* **TEXT**:
____
Medical researchers at St. Boniface Hospital have developed a new weapon in the fight against antibiotic resistance.

Research on the antibiotic drug PEG-2S is being published today in the Canadian Journal of Physiology and Pharmacology.

Scientists say it will fight two of the top 10 "priority pathogens" the World Health Organization recently flagged.

The drug works by cutting off an energy supply to the harmful bacteria, without damaging healthy cells.

"It influences the energy of the bacteria and therefore can kill the bacteria and can prevent its growth. So it's a breakthrough by attacking a completely different target," said Dr. Grant Pierce, University of Manitoba professor of physiology and pathophysiology.

The paper explains that a variety of bacteria have a unique respiratory sodium pump (NQR) that supplies the bacteria with energy. The drug inhibits the function of the pump and prevents the growth of the Chlamydia trachomatis bacteria.
____
* **MATERIAL PROVIDED**:
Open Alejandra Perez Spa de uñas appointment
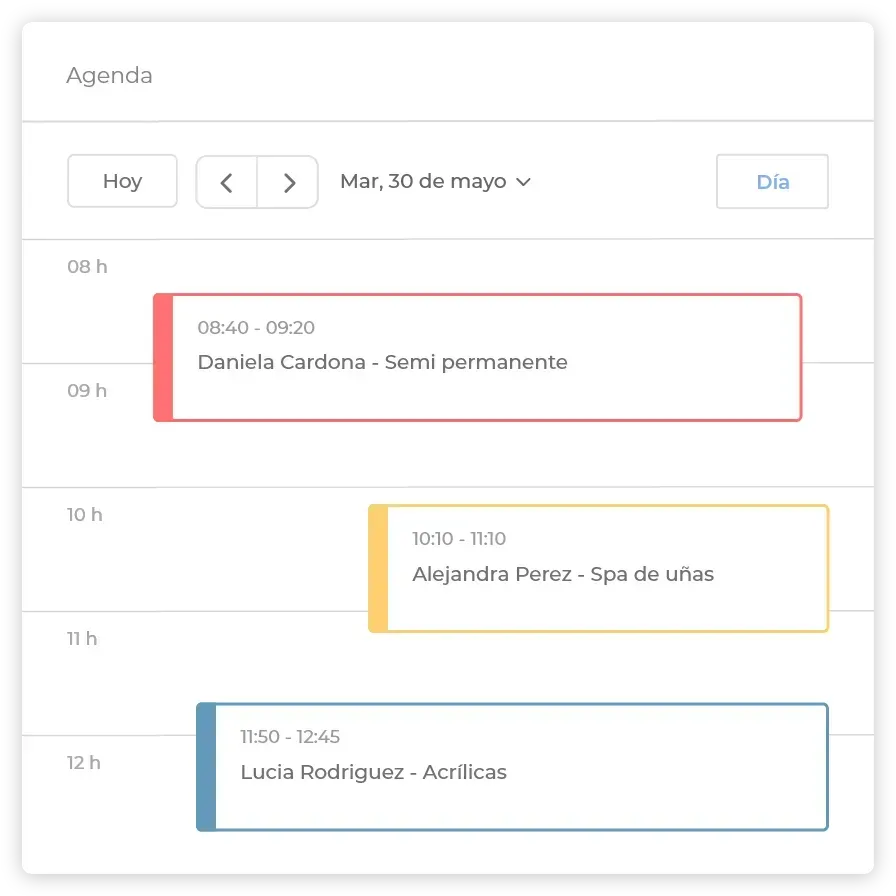The image size is (896, 896). [x=598, y=569]
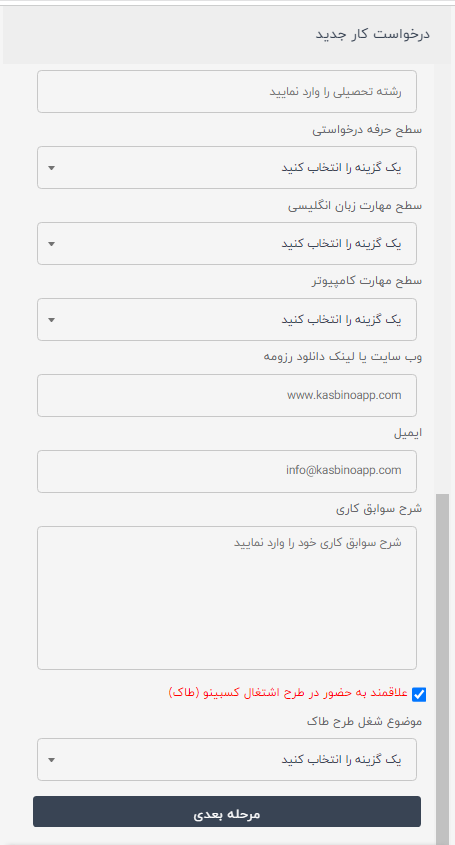Screen dimensions: 455x845
Task: Click the مرحله بعدی button
Action: pos(227,812)
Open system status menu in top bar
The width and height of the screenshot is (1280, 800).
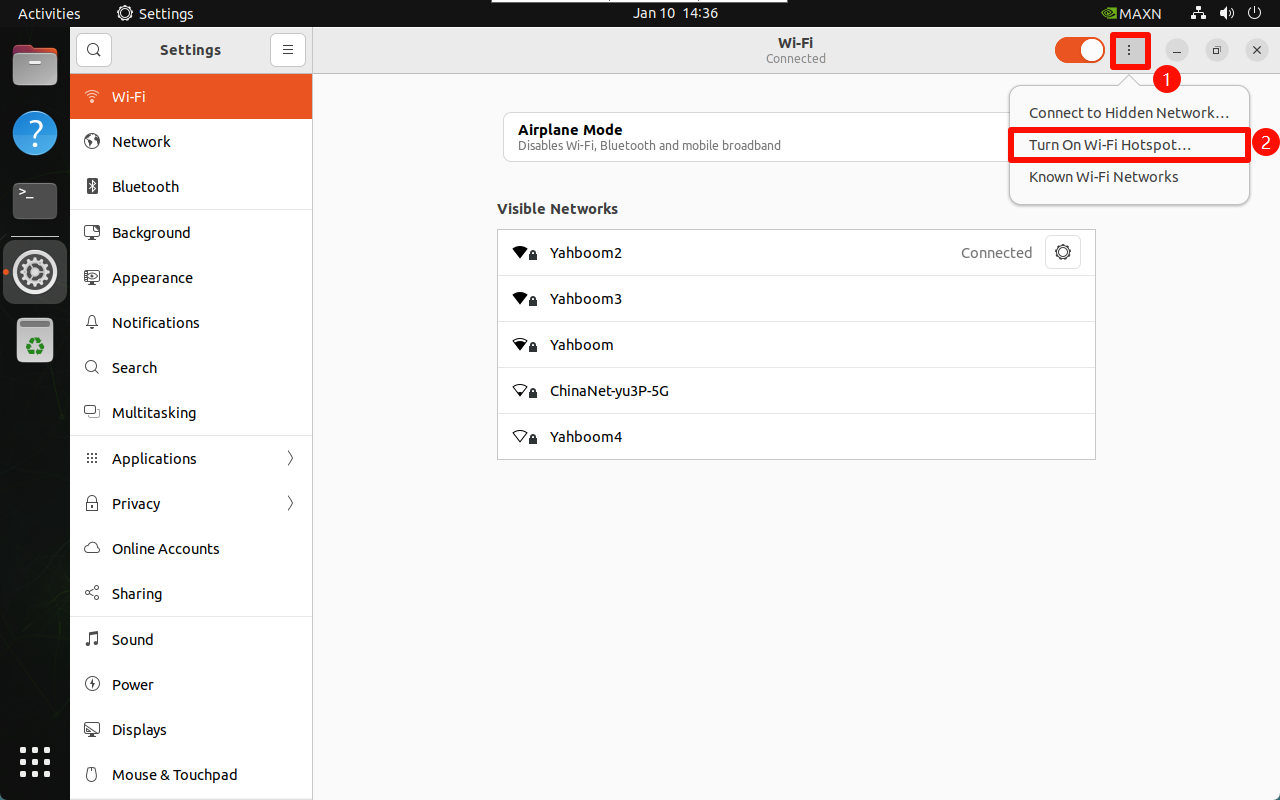pyautogui.click(x=1225, y=14)
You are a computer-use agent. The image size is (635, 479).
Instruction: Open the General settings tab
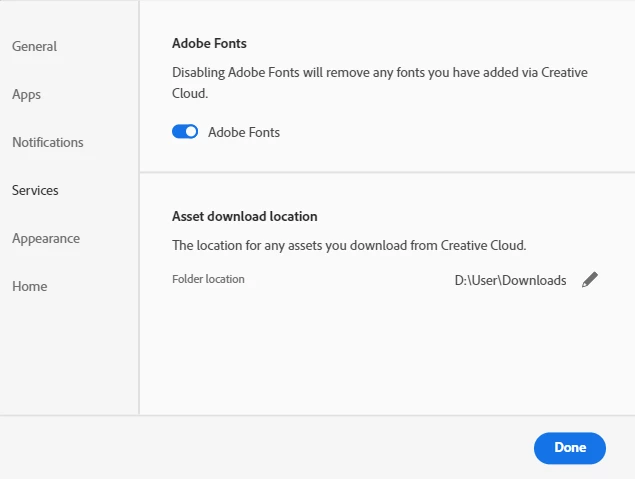pyautogui.click(x=34, y=46)
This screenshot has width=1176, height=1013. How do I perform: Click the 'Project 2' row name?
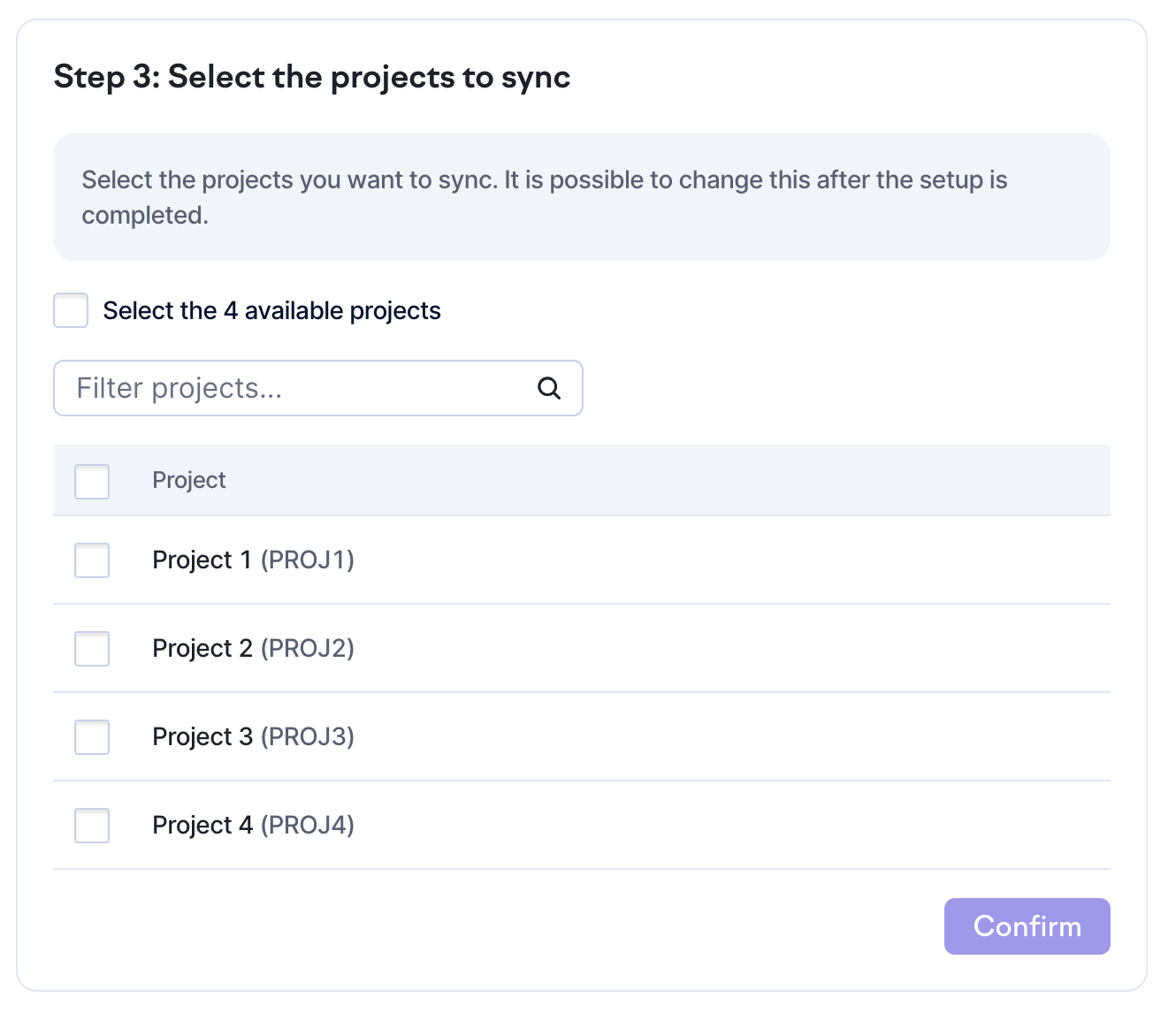click(x=202, y=648)
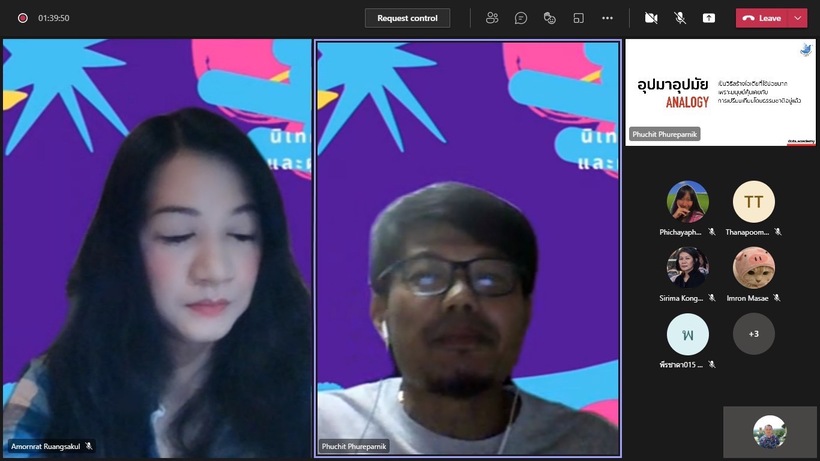Unmute the microphone
This screenshot has height=461, width=820.
point(680,18)
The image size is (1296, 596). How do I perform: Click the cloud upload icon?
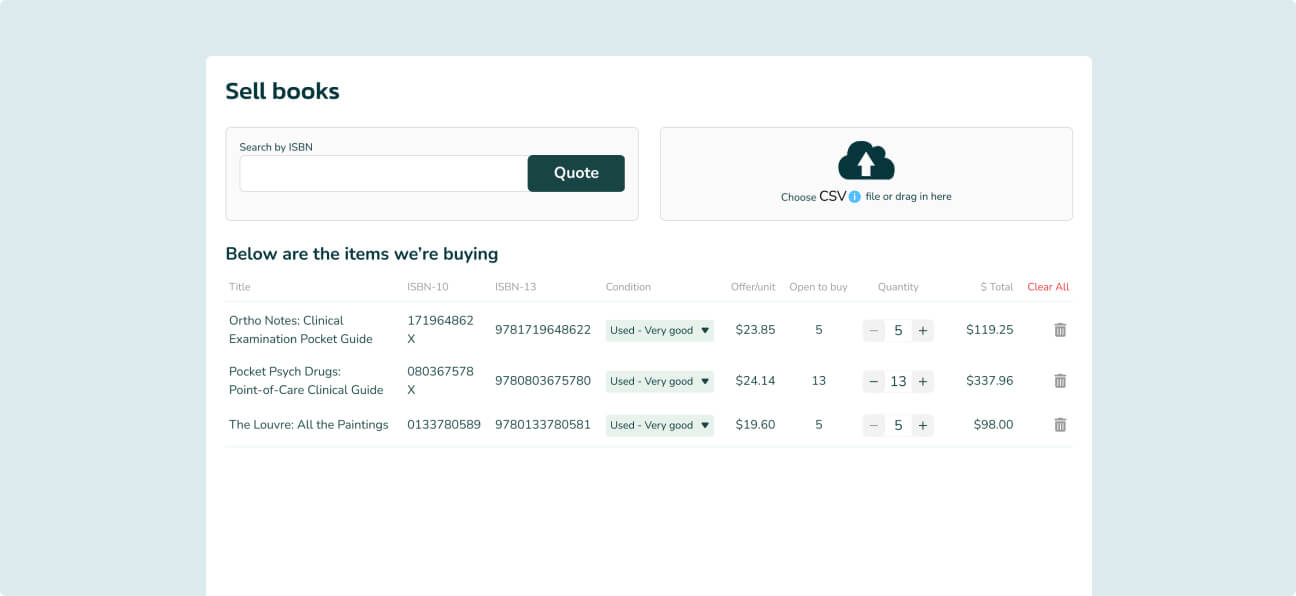tap(866, 161)
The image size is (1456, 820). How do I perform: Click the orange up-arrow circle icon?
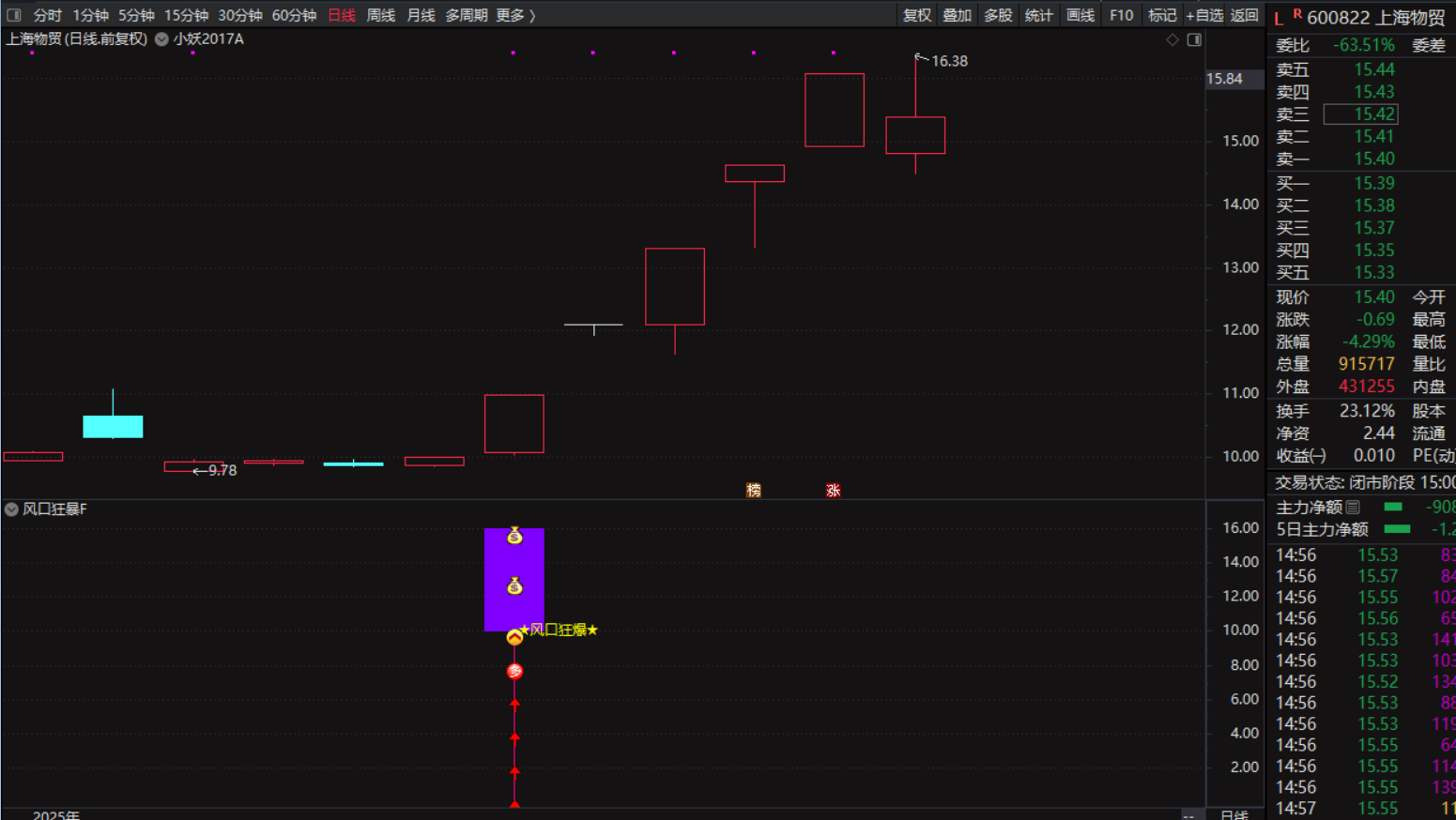pyautogui.click(x=514, y=638)
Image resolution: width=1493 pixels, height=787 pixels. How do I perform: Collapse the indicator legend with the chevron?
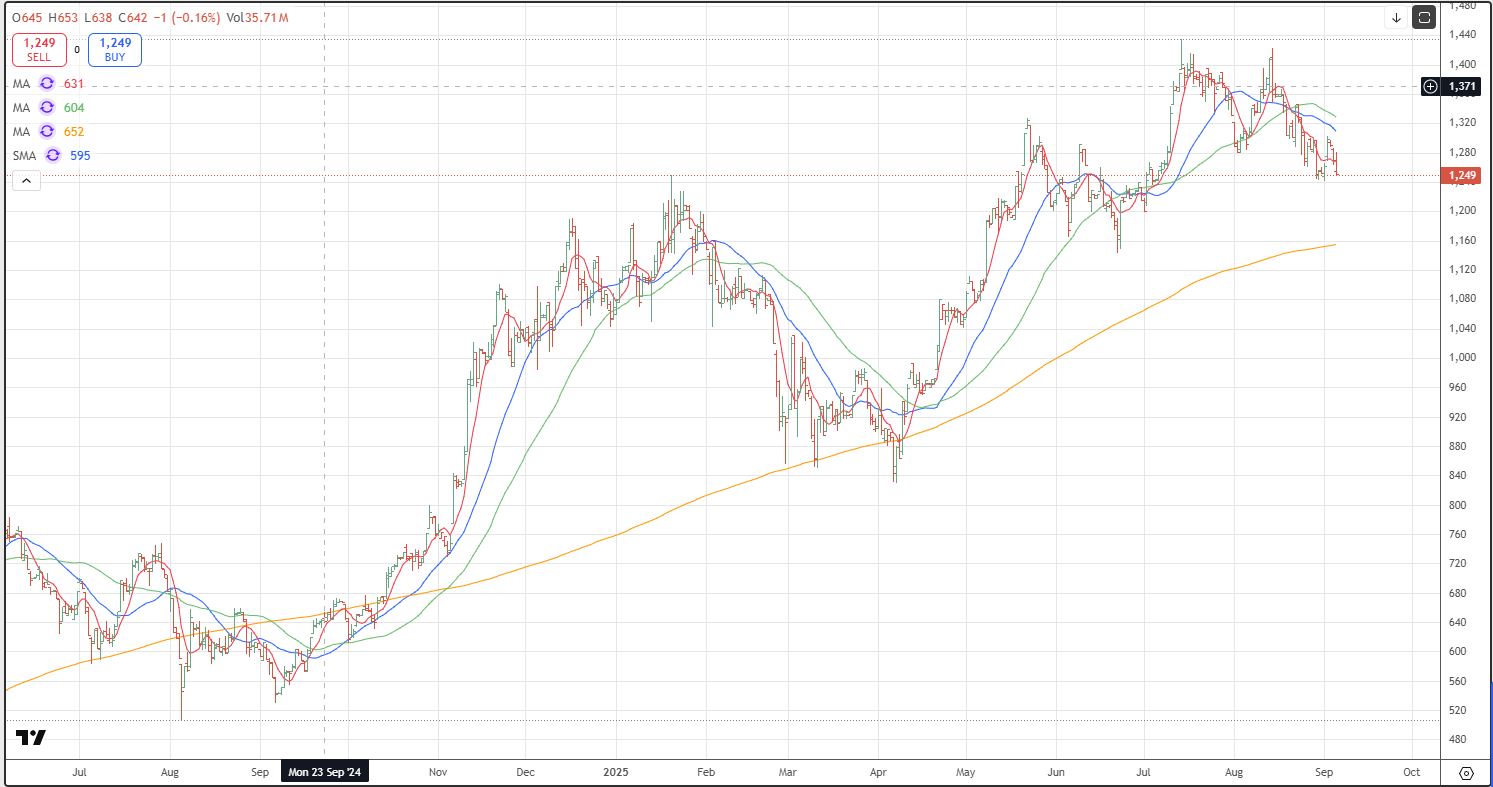[x=26, y=181]
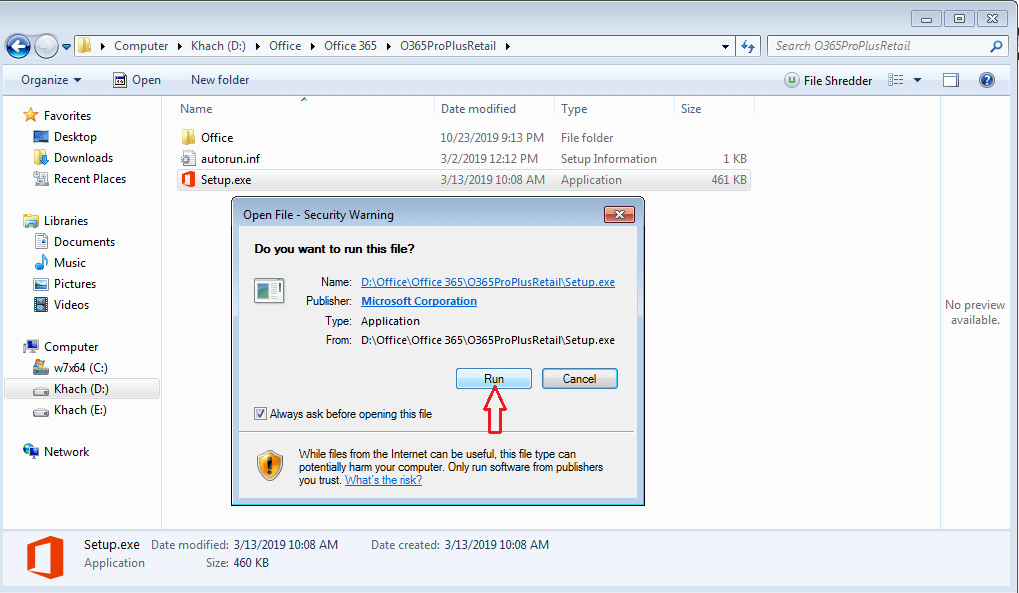The height and width of the screenshot is (593, 1019).
Task: Uncheck 'Always ask before opening this file'
Action: pos(260,413)
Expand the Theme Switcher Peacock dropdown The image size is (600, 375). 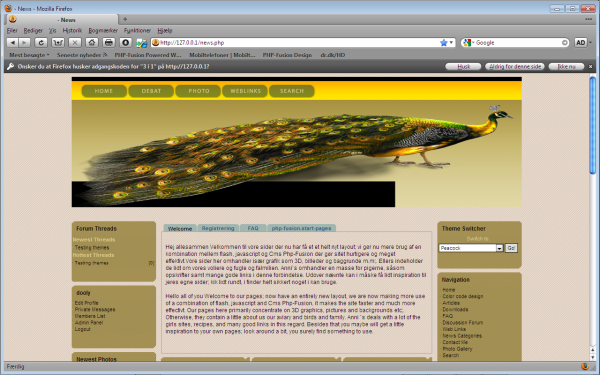click(499, 248)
____
* **CHECK YOUR UNDERSTANDING**:
1) Reproduce the stretch of the PEG-2S article from "Medical researchers at" through "Organization recently flagged.".
2) Carry the PEG-2S article forward from its final sentence.
The rows play no part in what is asked here.

* **TASK-BY-TASK OUTPUTS**:
1)
Medical researchers at St. Boniface Hospital have developed a new weapon in the fight against antibiotic resistance.

Research on the antibiotic drug PEG-2S is being published today in the Canadian Journal of Physiology and Pharmacology.

Scientists say it will fight two of the top 10 "priority pathogens" the World Health Organization recently flagged.

2)
The drug only affects bacteria with the NQR pump and is not toxic to healthy cells.

More than 20 pathogenic bacteria contain the NQR pump, and the list is growing, researchers said.

Hospital officials say no new antibiotics have been discovered since 1987.

“New drugs are not being approved because they share the same target to which the bacteria are developing resistance. We have not only defined a new and effective target, we have designed a drug to attack it without affecting normal cells,” said Pierce.

PEG-2S is still in the laboratory phase and needs to be tested on animals before it can get Health Canada and FDA approval for use in humans.